SALEM (CBS) — Rep. Seth Moulton is facing heavy criticism from government officials over his secret trip to Afghanistan. U.S. officials told CBS News that the visit to Kabul’s airport amid American and Afghan evacuation efforts was “irresponsible” and “selfish.”
The Salem Democrat made the journey with Republican Congressman Pete Meijer, who is also an Iraq War veteran. They said the intention was to “conduct oversight” of the chaotic evacuation following the Taliban takeover.
“It’s selfish, irresponsible, and dangerous for our brave women and men on the ground. They will be occupying seats on their return to the U.S. that should be going to those in need,” a U.S. official told CBS News.
A senior administration official also tells CBS News, “Whether intended or not, this is nothing but a distraction at a moment when time is key and every seat on planes leaves should be for someone trying to get out of Afghanistan.”
“As Members of Congress, we have a duty to provide oversight on the executive branch,’” the two Congressmen said in their statement. “We conducted this visit in secret, speaking about it only after our departure, to minimize the risk and disruption to the people on the ground, and because we were there to gather information, not to grandstand.”

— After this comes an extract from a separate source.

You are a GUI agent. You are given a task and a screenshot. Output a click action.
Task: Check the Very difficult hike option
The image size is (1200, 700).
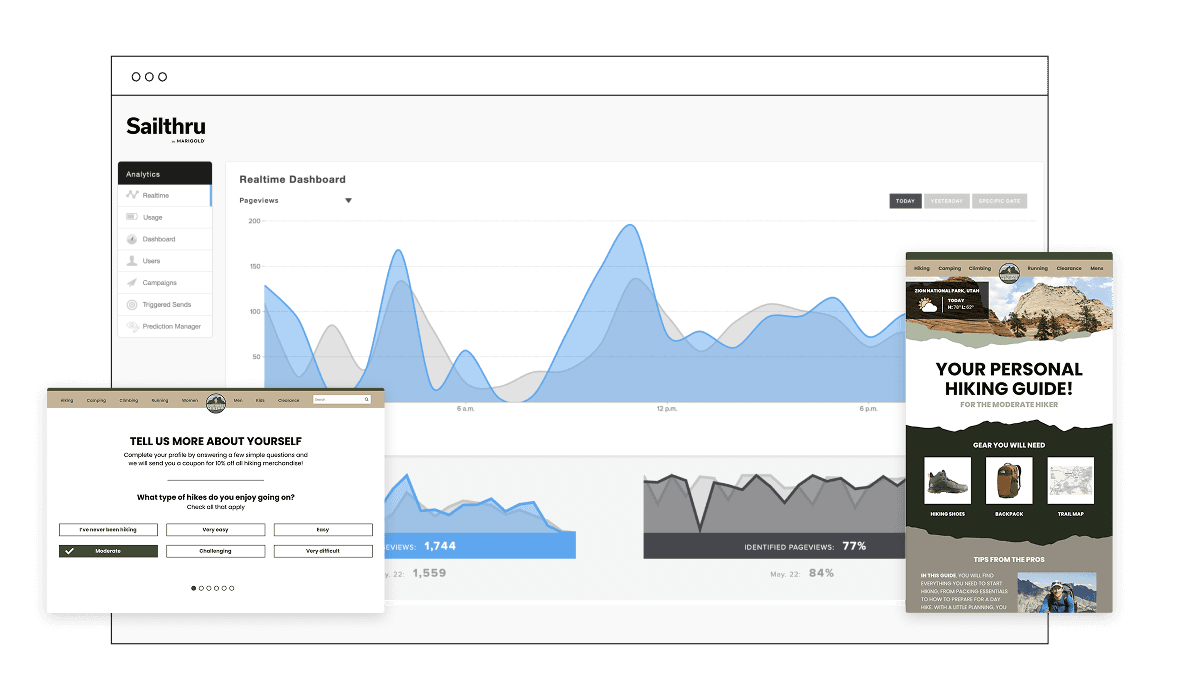323,551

Pelosi on Reps. Seth Moulton and Peter Meijer going to Afghanistan: "This is deadly serious. We do not want members to go." pic.twitter.com/5khcfqMMv0
— CBS News (@CBSNews) August 25, 2021
House Speaker Nancy Pelosi said at a news conference Wednesday “There’s a real concern about members being in the region.”
“This is deadly serious,” she said. “We do not want members to go.”
“We don’t want any Massachusetts person left behind or any citizen of the United States to be unnecessarily left behind,” said Sen. Ed Markey, of Massachusetts.
Rep. Lori Trahan, of Lowell, told WBZ-TV that she believes Moulton had “nothing but good intentions.” But she also said it’s been made clear to members of Congress that this is a “complex and dangerous mission.”
“Right now, anything that detracts from what the actual mission is, if you’re not an active serviceman or woman participating in this evacuation, then you’re a distraction and at worst a liability,” she said.
Moulton defended his trip in a series of tweets.
“We did this visit in secret to reduce risks and impact on the mission and we insisted on leaving in a plane that was not full, in a seat designated for crew so that we didn’t take a seat from someone else,” he wrote. “Washington should be ashamed of the position we put our service members in, but they represent the best in America.”
Today with @RepMeijer I visited Kabul airport to conduct oversight on the evacuation.
Witnessing our young Marines and soldiers at the gates, navigating a confluence of humanity as raw and visceral as the world has ever seen, was indescribable. pic.twitter.com/bWGQh1iw2c
— Seth Moulton (@sethmoulton) August 25, 2021
In Moulton’s home district on the North shore, few thought the congressman was grandstanding. Here, they thought he simply wanted to help.
“Legitimately concerned,” said man in Salem.
“And I do believe having been there before himself that he definitely knows what’s going on there,” .said one of Moulton’s constituents in Salem.
Moulton and Meijer want President Joe Biden to push back the Aug. 31 deadline of withdrawing all American forces from Afghanistan because they don’t believe it will be possible to complete evacuations in time.
“After talking with commanders on the ground and seeing the situation here, it is obvious that because we started the evacuation so late, that no matter what we do, we won’t get everyone out on time, even by September 11. Sadly and frustratingly, getting our people out depends on maintaining the current, bizarre relationship with the Taliban,” they said.
The U.S. has evacuated more than 70,000 people out of Afghanistan since Aug. 14, according to Biden, but it’s not clear how many Americans in total are in the country.